(Beginning of Exercise inputs)
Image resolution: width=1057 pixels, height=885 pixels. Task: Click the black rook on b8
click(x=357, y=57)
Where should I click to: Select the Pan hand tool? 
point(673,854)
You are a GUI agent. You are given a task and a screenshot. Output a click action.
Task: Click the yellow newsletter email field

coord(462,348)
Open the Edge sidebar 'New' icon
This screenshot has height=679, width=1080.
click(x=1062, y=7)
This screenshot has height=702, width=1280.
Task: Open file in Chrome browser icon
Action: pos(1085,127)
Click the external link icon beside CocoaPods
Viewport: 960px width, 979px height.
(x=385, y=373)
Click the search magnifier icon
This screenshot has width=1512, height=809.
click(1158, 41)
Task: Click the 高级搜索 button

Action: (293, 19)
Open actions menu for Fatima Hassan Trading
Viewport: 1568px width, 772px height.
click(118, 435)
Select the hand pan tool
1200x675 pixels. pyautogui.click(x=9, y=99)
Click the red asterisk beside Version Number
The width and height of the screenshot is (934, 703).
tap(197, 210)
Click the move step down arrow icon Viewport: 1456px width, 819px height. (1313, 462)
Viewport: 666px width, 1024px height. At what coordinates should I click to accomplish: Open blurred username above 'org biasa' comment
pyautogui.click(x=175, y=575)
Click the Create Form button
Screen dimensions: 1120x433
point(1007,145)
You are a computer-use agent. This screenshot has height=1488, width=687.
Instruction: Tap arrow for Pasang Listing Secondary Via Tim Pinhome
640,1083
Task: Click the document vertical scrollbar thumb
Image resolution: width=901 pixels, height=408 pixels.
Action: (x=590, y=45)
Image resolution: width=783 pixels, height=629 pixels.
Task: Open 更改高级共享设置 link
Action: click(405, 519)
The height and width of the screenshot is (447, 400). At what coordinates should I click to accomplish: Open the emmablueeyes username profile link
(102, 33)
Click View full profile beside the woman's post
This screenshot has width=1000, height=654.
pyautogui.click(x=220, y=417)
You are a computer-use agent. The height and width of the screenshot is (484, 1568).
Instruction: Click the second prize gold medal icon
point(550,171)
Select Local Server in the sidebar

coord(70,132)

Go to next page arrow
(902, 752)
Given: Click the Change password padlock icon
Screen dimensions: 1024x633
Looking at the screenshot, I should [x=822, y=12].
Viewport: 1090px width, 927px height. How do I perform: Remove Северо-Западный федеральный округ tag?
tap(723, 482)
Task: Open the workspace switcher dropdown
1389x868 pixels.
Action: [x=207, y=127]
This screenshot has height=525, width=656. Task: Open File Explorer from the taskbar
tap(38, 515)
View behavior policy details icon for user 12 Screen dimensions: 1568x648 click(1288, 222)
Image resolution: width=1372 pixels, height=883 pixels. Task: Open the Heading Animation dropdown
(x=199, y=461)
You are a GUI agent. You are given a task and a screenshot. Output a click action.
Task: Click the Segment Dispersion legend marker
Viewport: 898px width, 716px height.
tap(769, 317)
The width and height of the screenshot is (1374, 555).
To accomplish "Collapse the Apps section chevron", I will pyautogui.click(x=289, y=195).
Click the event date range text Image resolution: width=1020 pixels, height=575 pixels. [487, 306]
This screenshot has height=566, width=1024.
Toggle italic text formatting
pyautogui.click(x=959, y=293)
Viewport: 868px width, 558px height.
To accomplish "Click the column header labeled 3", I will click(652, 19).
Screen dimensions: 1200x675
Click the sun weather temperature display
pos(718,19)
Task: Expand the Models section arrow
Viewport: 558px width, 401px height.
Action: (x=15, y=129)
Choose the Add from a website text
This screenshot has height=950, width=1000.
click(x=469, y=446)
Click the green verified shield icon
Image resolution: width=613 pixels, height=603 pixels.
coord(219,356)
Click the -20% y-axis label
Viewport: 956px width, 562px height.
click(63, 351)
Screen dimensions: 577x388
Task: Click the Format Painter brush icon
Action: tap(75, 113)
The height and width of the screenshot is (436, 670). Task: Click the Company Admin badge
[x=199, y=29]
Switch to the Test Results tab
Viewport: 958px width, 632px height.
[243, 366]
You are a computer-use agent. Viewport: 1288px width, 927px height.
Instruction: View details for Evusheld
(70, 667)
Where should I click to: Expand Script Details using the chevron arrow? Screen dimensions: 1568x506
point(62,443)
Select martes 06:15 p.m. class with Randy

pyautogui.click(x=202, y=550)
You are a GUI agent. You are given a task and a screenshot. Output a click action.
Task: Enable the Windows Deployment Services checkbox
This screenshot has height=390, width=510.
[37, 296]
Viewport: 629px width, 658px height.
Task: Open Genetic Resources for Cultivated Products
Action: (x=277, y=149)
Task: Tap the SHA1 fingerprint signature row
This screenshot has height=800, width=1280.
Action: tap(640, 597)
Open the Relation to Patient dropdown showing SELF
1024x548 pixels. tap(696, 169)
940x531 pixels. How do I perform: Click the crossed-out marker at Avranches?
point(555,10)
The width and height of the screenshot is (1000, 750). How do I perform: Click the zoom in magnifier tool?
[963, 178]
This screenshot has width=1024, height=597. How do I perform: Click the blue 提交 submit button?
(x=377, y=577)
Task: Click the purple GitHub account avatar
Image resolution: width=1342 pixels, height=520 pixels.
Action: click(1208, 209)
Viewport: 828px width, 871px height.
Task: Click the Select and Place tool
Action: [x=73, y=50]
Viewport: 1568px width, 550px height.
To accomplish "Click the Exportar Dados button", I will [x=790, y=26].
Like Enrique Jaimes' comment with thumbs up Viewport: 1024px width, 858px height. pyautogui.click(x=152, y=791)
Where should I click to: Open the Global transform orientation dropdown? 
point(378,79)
(End of Exercise inputs)
▶ [Assignment]: Would you print, exactly as written, every line above from the one holding "Viewport: 1568px width, 772px height." through the one holding "Click the move", with both included and no other lines?

▶ [Result for this task]:
Viewport: 1568px width, 772px height.
click(118, 435)
Select the hand pan tool
1200x675 pixels. pyautogui.click(x=9, y=99)
Click the red asterisk beside Version Number
The width and height of the screenshot is (934, 703).
tap(197, 210)
Click the move step down arrow icon Viewport: 1456px width, 819px height. (1313, 462)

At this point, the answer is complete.